*** SELECTED PASSAGE ***

Method areas: Convolutional neural networks (CNNs), image preprocessing, classification metrics, and training workflows in PyTorch and/or TensorFlow/Keras.

Prerequisites: No prior deep learning experience is needed—this challenge is ideal for those new to neural networks. We recommend teaming up with others who share your learning goals and are open to trying multiple approaches.

Summary: Understanding the functional consequences of genetic variants is a cornerstone of modern genomics. Multiplexed Assays of Variant Effect (MAVEs) provide high-throughput measurements of how thousands of variants impact gene function, and MaveDB is a growing repository of these datasets, but it is still expensive and time-consuming to experimentally test every variant. In this challenge, your task is to develop a machine learning model that can predict the functional outcomes of amino acid substitutions.

Method areas: Regression models, foundation models, embeddings, zero-shot prediction, protein language models.

Prerequisites: A solid grasp of Python and machine learning fundamentals is expected. Familiarity with PyTorch and Hugging Face is highly recommended.

Summary: This challenge introduces core forecasting techniques through a real-world dataset: predicting future sales across multiple retail stores. Participants will explore temporal patterns, seasonality, and exogenous variables to build forecasting models that generalize well over time. While you’re welcome to focus on one approach, teams are encouraged to try multiple frameworks or methods (e.g., statsmodels, Prophet, deep learning-based approaches like RNNs or temporal CNNs) to better understand the trade-offs. This challenge is great for participants who want a structured way to explore time series modeling and build skills for applied forecasting problems.

Method areas: Classical forecasting (e.g., ARIMA), machine learning approaches (e.g., XGBoost), and deep learning methods for sequence prediction. Optional exploration of holiday effects and promotions.

Prerequisites: No prior time series experience is required—this challenge is suitable for newcomers looking to learn by doing. Tutorials will also be provided.

Summary: This challenge supports early-stage development and validation of the SurveyResponder Python package—a tool for generating and analyzing synthetic survey data using large language models (LLMs). Participants will assess whether LLMs can produce realistic and demographically fair survey responses by comparing variation across models and personas. The focus is on designing and evaluating testing strategies, identifying bias, and comparing LLM outputs to known human response patterns. Work from this challenge may contribute to more trustworthy use of LLM-generated survey data in research.

Method areas: Inferential statistics (e.g., t-tests, ANOVA), response variability analysis, psychometric validation, LLM-based text generation.

Prerequisites: Familiarity with LLMs (e.g., via Ollama or AnywhereLLM) and basic survey research or psychometric principles is recommended. Experience with pandas and seaborn/matplotlib will be helpful for analysis and visualization.

 Summary: AI systems can consume vast amounts of energy and water, but reliable emissions data remains hard to find and harder to trust. In this challenge, you’ll build a retrieval-augmented generation (RAG) system that extracts credible environmental impact estimates from peer-reviewed sources. Your model must output concise, citation-backed answers—or explicitly indicate when the evidence is missing. The goal: turn scattered academic knowledge into transparent, actionable insights for researchers, engineers, and policy makers.

Method areas: Retrieval‑augmented generation (RAG) workflows using LLMs, optical character recognition (optional) to better parse figures/tables from PDFs.

Prerequisites: Prior exposure to natural language processing (NLP) and deep learning fundamentals is  recommended. No prior experience with large language models (LLMs), RAG, or Hugging Face is required, but you must be willing to learn!

*** End of SELECTED PASSAGE ***
*** EXTRACTED MATERIAL ***

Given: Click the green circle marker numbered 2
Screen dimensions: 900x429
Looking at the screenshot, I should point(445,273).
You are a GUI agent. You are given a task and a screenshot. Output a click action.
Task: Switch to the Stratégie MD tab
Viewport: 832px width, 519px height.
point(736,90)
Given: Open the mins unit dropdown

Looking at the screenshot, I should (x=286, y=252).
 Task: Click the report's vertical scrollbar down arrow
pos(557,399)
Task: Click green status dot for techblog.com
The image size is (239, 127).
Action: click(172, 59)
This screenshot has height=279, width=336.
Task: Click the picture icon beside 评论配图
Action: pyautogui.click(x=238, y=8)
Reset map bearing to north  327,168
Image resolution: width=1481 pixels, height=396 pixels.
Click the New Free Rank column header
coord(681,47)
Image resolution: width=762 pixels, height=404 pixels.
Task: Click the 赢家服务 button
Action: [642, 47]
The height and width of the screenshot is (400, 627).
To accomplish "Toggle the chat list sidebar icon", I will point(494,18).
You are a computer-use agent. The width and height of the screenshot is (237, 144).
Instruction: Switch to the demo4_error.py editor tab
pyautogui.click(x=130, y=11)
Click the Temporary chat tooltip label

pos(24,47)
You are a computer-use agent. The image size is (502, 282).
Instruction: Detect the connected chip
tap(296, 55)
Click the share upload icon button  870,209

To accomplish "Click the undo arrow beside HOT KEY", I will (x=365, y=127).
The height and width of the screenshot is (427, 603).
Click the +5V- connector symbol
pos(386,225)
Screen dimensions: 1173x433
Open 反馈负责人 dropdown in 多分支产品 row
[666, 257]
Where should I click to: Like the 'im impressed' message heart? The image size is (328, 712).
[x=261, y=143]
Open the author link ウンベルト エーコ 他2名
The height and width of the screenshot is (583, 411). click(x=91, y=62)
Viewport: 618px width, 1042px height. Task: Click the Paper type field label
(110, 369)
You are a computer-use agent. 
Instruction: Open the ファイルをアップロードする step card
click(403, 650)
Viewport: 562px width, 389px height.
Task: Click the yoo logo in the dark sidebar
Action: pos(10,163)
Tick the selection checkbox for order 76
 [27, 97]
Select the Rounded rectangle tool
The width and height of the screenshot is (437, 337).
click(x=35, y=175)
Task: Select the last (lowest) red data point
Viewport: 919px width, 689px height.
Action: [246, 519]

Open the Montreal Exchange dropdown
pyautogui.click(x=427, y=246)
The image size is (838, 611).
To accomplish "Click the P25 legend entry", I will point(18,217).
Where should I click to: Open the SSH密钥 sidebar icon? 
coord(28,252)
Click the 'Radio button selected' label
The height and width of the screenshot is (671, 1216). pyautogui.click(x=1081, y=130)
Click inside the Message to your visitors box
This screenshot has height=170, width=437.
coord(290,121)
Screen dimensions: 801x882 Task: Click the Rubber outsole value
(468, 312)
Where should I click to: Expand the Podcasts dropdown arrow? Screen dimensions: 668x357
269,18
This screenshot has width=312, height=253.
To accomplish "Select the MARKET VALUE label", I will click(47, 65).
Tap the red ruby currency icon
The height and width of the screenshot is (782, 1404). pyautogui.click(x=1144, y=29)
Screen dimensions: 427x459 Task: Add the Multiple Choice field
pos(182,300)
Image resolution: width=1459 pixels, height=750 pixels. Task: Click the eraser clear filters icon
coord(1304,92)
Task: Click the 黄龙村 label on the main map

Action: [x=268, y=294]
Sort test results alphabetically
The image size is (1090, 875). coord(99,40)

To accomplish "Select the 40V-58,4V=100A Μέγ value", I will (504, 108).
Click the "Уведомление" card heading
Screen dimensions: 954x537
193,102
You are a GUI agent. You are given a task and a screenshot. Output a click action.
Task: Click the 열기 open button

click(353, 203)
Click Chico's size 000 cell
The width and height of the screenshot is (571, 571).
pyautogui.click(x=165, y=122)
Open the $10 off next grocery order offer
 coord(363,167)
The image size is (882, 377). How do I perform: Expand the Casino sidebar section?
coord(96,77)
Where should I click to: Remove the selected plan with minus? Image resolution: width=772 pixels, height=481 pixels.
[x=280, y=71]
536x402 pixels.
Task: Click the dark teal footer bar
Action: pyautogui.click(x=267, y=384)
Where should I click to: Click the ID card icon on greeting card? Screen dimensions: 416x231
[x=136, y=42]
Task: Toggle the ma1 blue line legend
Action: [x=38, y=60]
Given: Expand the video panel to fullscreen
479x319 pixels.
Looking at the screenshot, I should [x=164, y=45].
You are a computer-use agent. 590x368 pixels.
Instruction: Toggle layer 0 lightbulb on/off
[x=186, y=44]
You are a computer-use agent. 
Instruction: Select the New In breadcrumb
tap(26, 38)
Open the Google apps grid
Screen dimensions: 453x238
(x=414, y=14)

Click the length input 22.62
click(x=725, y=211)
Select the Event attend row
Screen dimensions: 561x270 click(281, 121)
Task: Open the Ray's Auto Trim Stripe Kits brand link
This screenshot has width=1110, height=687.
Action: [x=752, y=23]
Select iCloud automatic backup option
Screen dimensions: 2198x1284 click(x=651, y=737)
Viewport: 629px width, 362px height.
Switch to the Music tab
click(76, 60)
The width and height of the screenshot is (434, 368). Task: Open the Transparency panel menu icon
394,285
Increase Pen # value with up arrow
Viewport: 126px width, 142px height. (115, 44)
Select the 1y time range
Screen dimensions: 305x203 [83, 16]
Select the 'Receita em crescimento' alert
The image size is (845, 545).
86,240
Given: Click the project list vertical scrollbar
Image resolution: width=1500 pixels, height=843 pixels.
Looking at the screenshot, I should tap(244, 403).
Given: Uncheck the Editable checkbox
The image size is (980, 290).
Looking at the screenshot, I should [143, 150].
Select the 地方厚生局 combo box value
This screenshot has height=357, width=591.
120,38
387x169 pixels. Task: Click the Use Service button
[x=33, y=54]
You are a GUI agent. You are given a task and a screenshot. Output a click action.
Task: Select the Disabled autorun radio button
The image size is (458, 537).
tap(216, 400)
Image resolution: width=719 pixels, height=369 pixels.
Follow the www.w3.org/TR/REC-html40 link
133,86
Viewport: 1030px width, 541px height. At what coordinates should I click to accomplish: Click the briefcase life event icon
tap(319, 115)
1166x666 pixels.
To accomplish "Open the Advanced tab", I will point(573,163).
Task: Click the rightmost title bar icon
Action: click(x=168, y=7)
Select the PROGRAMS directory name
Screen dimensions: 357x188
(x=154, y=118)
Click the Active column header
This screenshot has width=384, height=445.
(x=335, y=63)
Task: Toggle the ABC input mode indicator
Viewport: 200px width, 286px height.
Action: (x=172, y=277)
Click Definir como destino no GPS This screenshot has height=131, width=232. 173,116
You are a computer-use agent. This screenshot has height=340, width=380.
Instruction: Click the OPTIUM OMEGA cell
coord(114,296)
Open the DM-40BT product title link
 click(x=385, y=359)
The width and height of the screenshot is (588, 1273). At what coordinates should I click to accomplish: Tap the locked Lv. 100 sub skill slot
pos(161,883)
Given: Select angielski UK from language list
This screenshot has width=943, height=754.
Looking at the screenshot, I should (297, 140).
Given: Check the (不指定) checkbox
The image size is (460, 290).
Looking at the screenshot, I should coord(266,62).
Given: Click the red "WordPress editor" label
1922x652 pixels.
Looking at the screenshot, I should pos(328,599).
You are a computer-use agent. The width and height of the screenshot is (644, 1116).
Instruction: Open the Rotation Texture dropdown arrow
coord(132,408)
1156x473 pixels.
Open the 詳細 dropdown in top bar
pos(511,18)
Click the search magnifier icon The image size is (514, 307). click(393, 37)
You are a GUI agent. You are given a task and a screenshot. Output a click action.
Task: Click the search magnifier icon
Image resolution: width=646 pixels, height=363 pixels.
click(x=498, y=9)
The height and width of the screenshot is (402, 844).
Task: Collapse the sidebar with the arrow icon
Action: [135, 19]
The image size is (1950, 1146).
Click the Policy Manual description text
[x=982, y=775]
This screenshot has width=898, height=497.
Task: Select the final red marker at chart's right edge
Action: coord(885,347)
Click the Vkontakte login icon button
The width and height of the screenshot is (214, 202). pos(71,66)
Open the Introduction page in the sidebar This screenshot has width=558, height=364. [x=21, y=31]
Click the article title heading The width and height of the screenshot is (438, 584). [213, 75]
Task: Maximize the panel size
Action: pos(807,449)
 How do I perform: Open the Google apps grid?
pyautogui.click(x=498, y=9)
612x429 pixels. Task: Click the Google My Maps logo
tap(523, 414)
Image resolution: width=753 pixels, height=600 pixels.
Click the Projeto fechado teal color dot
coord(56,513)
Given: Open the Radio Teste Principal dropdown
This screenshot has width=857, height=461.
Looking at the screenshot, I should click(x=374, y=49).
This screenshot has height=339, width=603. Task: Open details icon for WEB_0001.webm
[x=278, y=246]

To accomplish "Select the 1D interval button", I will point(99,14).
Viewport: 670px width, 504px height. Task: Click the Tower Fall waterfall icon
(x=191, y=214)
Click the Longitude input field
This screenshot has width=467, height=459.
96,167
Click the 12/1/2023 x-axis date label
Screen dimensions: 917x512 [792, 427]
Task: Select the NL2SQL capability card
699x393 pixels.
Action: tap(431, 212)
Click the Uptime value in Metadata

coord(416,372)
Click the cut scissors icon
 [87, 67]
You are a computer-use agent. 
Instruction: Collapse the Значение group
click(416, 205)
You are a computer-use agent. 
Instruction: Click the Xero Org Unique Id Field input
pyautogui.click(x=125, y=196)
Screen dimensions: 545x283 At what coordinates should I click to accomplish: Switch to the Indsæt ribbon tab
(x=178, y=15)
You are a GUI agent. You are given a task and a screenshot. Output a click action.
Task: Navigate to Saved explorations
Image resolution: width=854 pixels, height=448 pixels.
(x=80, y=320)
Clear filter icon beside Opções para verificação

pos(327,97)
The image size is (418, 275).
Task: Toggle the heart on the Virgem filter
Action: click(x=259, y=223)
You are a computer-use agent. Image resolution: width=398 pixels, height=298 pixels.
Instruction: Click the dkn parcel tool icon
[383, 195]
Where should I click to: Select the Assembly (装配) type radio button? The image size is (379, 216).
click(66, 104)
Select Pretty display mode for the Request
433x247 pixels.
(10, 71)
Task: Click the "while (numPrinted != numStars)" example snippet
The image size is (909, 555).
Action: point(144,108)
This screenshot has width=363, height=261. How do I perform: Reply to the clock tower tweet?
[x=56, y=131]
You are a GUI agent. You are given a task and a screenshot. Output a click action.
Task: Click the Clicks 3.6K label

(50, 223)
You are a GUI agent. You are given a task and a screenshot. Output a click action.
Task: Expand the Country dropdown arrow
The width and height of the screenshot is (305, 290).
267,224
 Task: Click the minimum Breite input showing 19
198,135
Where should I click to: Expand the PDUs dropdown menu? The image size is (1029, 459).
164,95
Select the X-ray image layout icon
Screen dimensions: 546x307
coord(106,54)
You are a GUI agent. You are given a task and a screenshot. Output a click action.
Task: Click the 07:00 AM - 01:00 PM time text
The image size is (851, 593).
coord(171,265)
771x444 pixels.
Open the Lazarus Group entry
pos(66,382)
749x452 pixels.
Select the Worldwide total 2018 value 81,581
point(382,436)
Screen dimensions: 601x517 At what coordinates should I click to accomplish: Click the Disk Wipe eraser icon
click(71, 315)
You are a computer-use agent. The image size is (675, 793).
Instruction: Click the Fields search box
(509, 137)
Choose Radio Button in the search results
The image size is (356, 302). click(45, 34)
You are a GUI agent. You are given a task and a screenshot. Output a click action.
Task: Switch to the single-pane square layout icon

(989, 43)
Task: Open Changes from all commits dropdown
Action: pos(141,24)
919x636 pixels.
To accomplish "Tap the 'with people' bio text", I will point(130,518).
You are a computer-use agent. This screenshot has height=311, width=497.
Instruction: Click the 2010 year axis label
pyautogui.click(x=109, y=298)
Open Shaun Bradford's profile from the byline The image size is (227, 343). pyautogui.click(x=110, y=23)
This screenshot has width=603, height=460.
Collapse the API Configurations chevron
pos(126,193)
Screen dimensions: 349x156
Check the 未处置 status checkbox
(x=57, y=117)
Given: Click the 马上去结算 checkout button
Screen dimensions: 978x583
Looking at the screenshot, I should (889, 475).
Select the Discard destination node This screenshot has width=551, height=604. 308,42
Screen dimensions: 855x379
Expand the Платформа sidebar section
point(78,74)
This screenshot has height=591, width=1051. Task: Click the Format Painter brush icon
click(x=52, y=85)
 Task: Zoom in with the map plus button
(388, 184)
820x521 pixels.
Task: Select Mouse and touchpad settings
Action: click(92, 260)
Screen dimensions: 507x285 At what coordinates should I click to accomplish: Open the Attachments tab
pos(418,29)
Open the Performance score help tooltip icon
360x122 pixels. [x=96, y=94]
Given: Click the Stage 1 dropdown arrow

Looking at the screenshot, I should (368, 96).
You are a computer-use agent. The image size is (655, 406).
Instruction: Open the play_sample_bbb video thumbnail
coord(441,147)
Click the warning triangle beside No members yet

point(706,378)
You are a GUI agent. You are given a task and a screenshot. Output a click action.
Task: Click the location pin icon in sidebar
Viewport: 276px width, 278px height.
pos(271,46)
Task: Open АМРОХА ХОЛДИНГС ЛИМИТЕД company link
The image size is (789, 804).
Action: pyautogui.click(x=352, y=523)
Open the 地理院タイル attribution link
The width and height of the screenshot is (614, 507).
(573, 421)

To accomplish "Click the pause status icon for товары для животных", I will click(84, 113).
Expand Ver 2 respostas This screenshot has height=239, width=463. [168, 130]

*** End of EXTRACTED MATERIAL ***

**WORK REQUEST A:**
From the challenge descriptions, quote the passage starting at "Summary: Understanding the" and ending at "amino acid substitutions.".
**WORK REQUEST B:**
According to the challenge descriptions, why are teams in the retail sales forecasting challenge encouraged to try multiple frameworks or methods? Answer in one to three sentences.
**WORK REQUEST C:**
In the challenge descriptions, which Python package does the survey-response challenge support the development and validation of?
Use only the challenge descriptions to complete these tasks.

**WRITTEN SOLUTION A:**
Summary: Understanding the functional consequences of genetic variants is a cornerstone of modern genomics. Multiplexed Assays of Variant Effect (MAVEs) provide high-throughput measurements of how thousands of variants impact gene function, and MaveDB is a growing repository of these datasets, but it is still expensive and time-consuming to experimentally test every variant. In this challenge, your task is to develop a machine learning model that can predict the functional outcomes of amino acid substitutions.

**WRITTEN SOLUTION B:**
Trying multiple frameworks or methods, such as statsmodels, Prophet, or deep learning approaches like RNNs or temporal CNNs, helps teams better understand the trade-offs between them.

**WRITTEN SOLUTION C:**
The SurveyResponder Python package.